The first week, the birds knocked off three hefty flight segments, each several hours long, to reach the border between Germany and France. But then the weather turned sour, and they were grounded for three days. On the fourth day, as they entered France, a quarter of the flock turned around and returned to the takeoff spot. The foster mom in the van following on the ground—the two women take turns driving and flying—had to go back to the start, and then spend hours on the airfield, in the blistering sun, herding the birds into crates, before driving hours to rejoin the others. The next two weeks, as they made their way south through France, were a grind. Since the ibises couldn’t be exposed to another human voice, Schiffman, once, riding along with them, had to remain silent for seven hours, raw-dogging it in the van. It didn’t exactly make for great cinema, either.
By the time they reached Narbonne, on the French side of the Pyrenees, everyone was feeling beaten down. Morale in (and between) the film and bird crews was low, to say nothing of the mood of the birds themselves, which no one could surmise. The birds could not be crated across the Pyrenees. By Fritz’s logic, it was the only section they absolutely needed to fly, to train their inner compass for the return journey. “They need to know how to get across the mountains,” he said.

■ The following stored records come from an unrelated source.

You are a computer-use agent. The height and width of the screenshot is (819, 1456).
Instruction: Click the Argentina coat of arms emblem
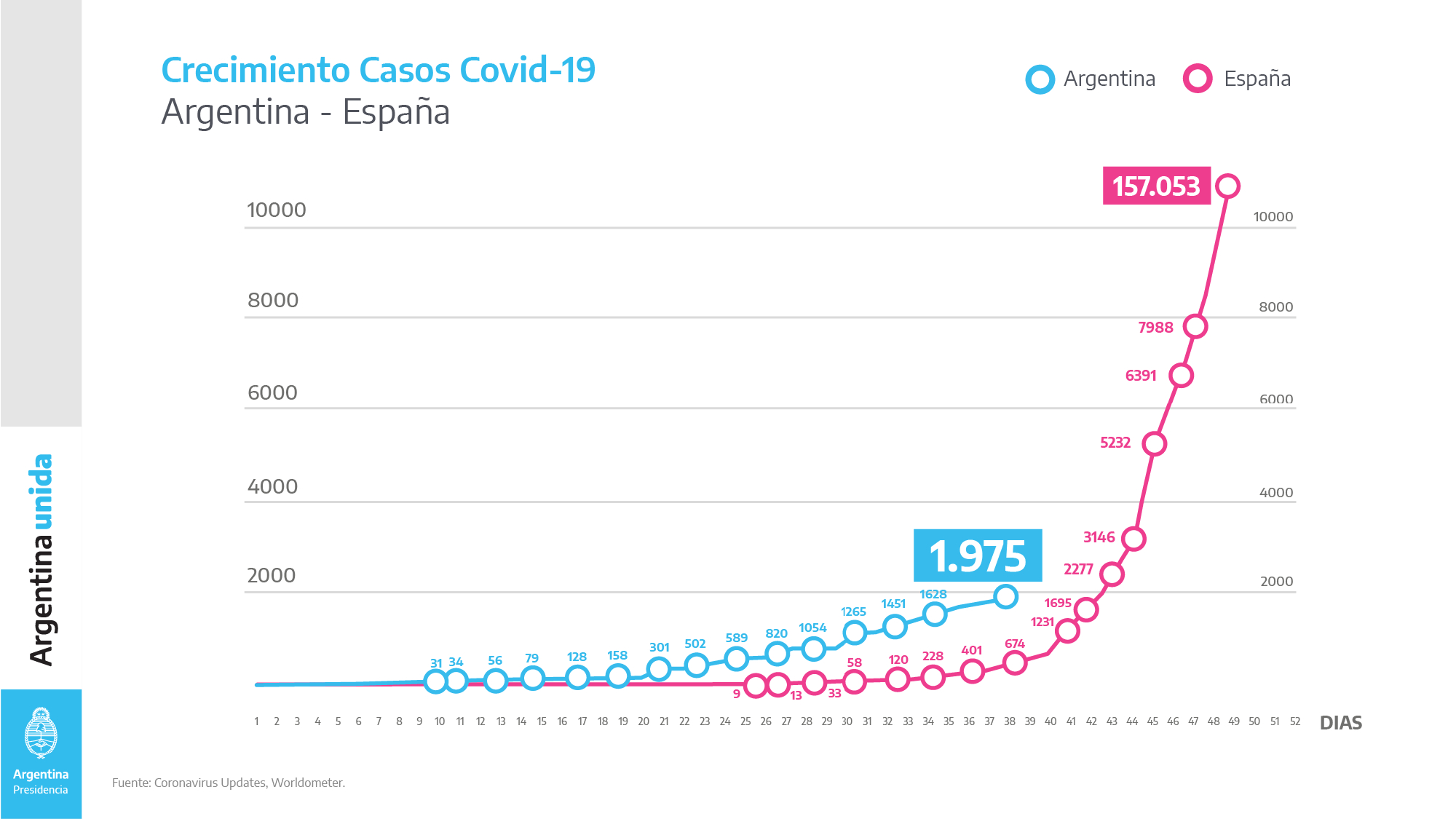[x=41, y=733]
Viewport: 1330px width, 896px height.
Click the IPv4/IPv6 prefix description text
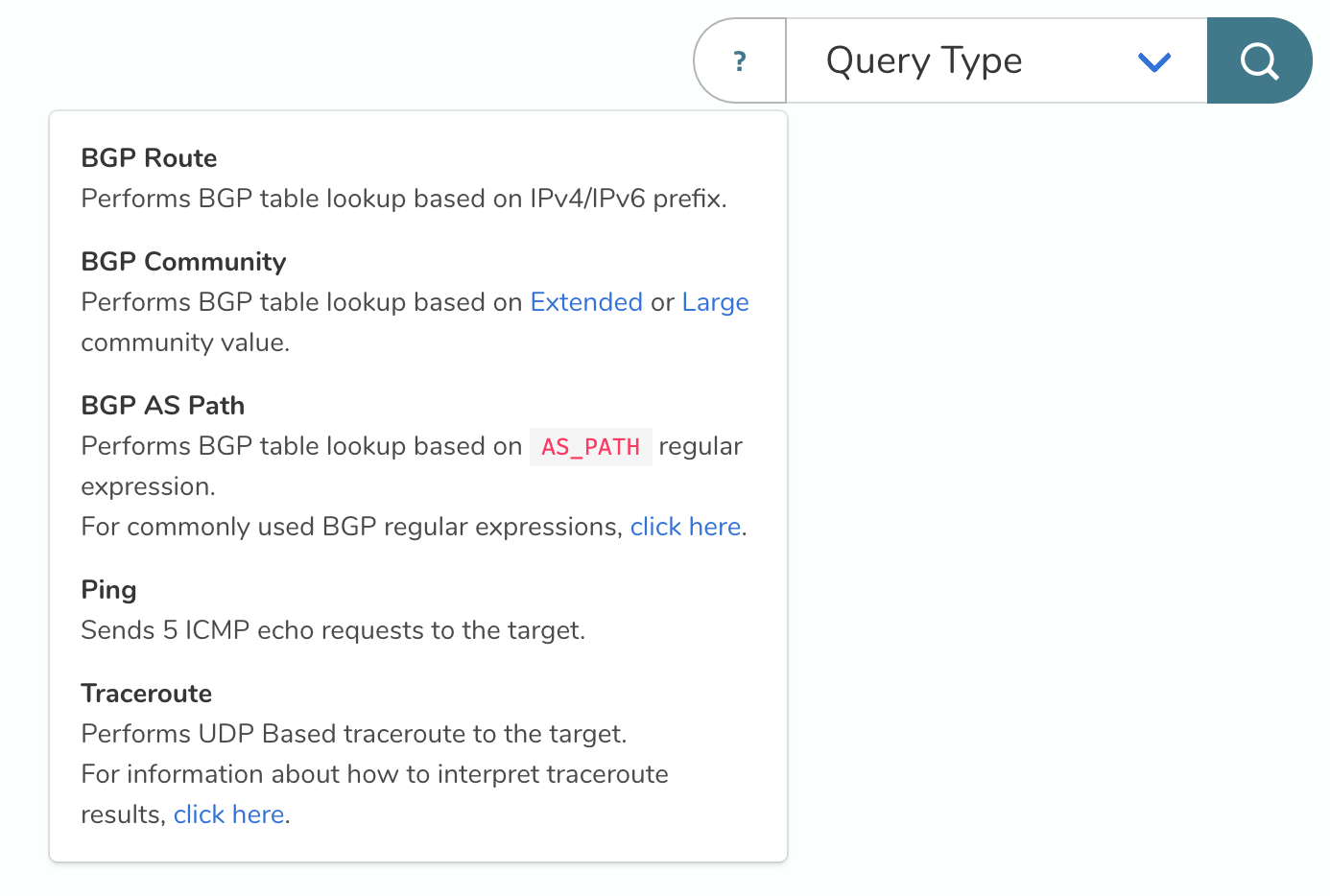[x=404, y=199]
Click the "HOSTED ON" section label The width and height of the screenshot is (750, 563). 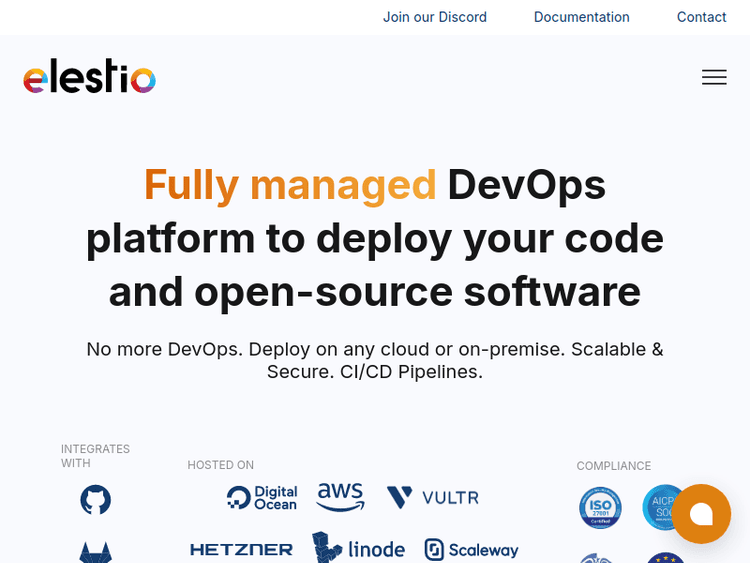220,465
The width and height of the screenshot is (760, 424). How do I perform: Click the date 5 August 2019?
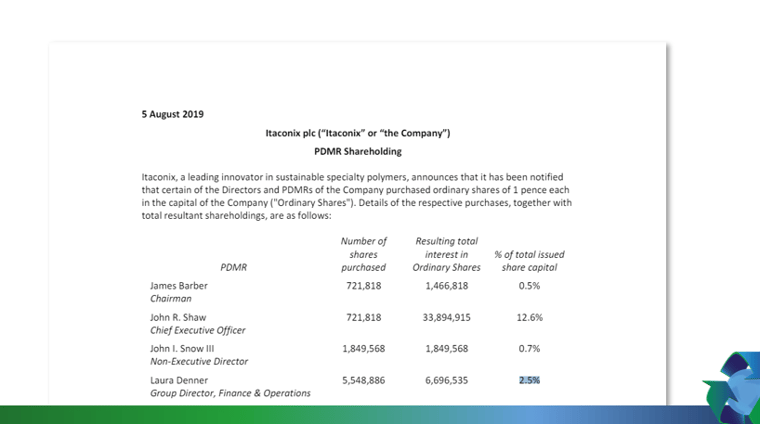point(173,114)
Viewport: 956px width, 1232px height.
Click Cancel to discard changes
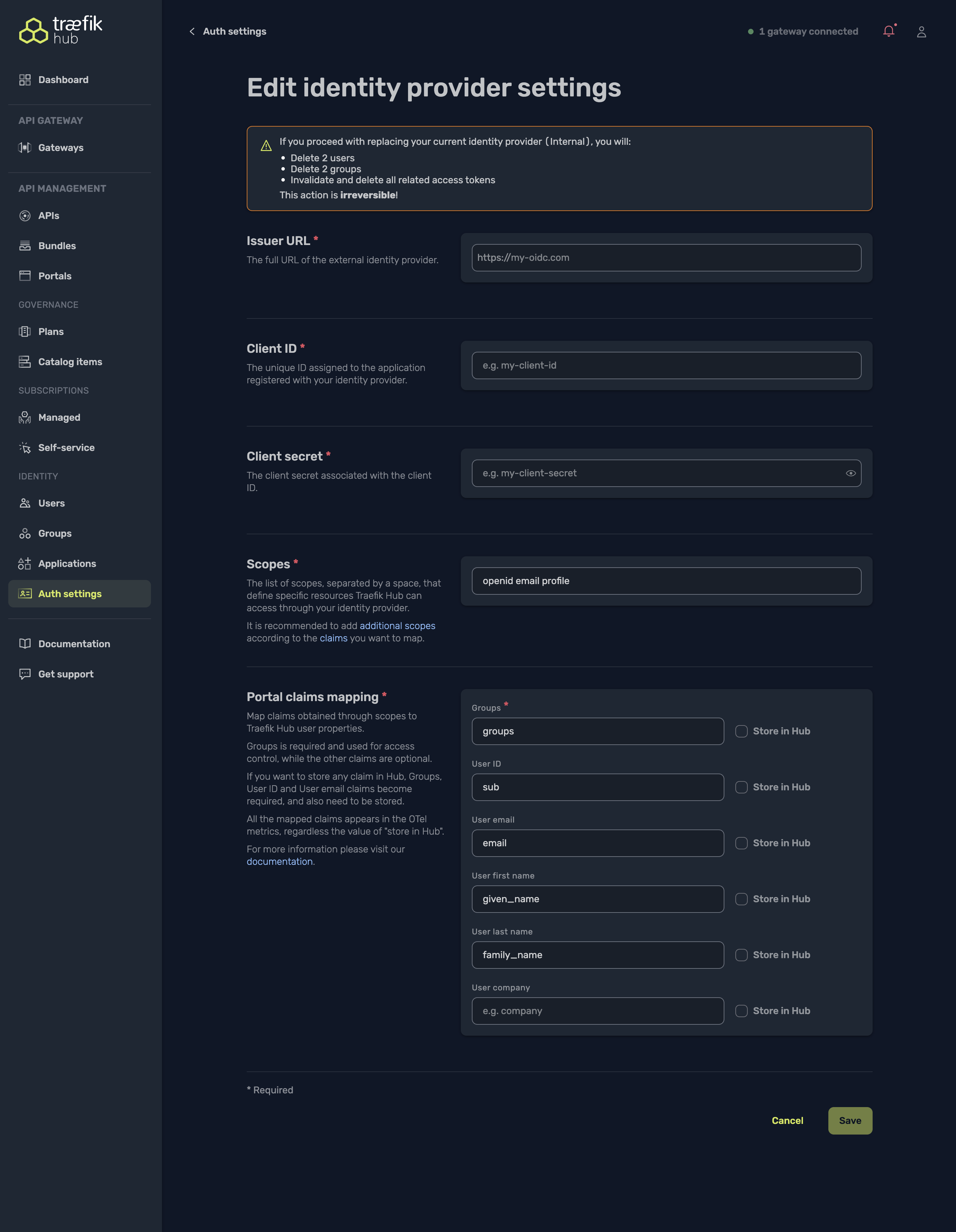787,1120
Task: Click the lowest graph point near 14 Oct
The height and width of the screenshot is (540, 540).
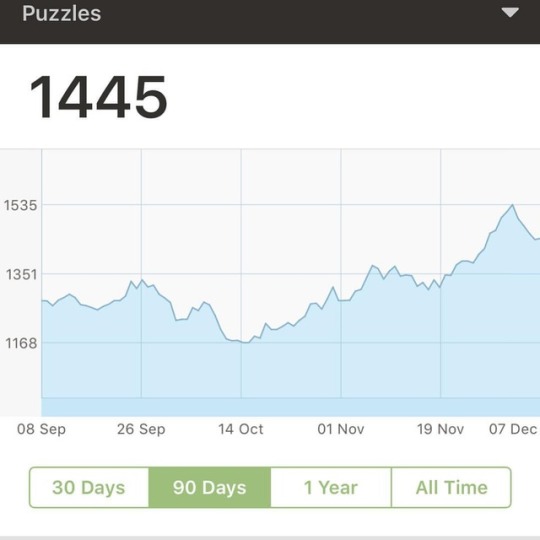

After three days and one failed attempt, despite a threat of storms, and even though the helicopter was running late, they decided to go for it again. They set off at 7:30 a.m. The birds fell in behind the microlight, and they flew toward the Mediterranean, to avoid towns and air-traffic-control zones.
“Please tell me there’s a plan to cross the Pyrenees,” Schiffman radioed to Fritz.
“There’s a five-per-cent chance,” Fritz replied. “I’ll make the decision in the air.”
It started to rain. Droplets splattered the lens of the chopper cam.
“Johannes, are you going to cross the Pyrenees?”
“I’m thinking about it.”
Dark clouds pressed in over the peaks. The ground team was making its own way toward a tunnel that ran under the pass Fritz intended to fly over. “I’m taking the shot,” Fritz said over the radio. “We’re going through the Pyrenees.”
As Schiffman recounted all this to me, the following day, his eyes began to well up. He’s a bright-eyed, youthful Californian, poised and irrepressible; you could imagine him as the network’s preferred front-runner on a wilderness-survival reality show. “So then the rain gets worse,” he went on. “The lens is getting doused. We’re so close to the pass! I’m, like, ‘You can’t do this to me, lens!’ We break off the route, and the pilot goes full speed to air-dry the lens.”
As the helicopter rejoined the route, Fritz flew by with the birds trailing in perfect formation, backlit, and then crested the pass. “I got my money shot,” Schiffman said.
On the Spanish side, the flock cycled on the thermals and then followed Fritz to the landing strip in Ordis, where we were now.
“In the twenty years I’ve done this, this was the most unexpected flight I’ve ever had,” Fritz said. The foster moms chattered and laughed with the birds, plying them with grubs. The aviary was erected, and the birds, exhausted and—who knows—perhaps even gratified, didn’t dither for hours, as they typically did. The crew laid out a spread of wine and cheese. The airfield had a saltwater swimming pool, and Fritz, stripping down to his skivvies, jumped in, and then, towelling off, said, “Are we flying tomorrow?”
We were, and then we weren’t. It turns out that migrating is a lot like filmmaking: hurry up and wait.
“Every theory about why they fly or not gets discredited,” Schiffman told me. “The latest was that they’d gotten too acclimated to this or that stop. Well, that theory’s shot.”
Other theories had to do with the time of day, or fluctuations in the composition of their feed, or various other distractions. Were “the rebel birds,” as Fritz called the recalcitrant ones, always the same, in this group, or did recalcitrance move through the flock like a virus? Fritz and his team, like coaches deep in a slump, tried to discern patterns of noncompliance. They wondered if one foster mom was having more success than the other, a touchy line of inquiry.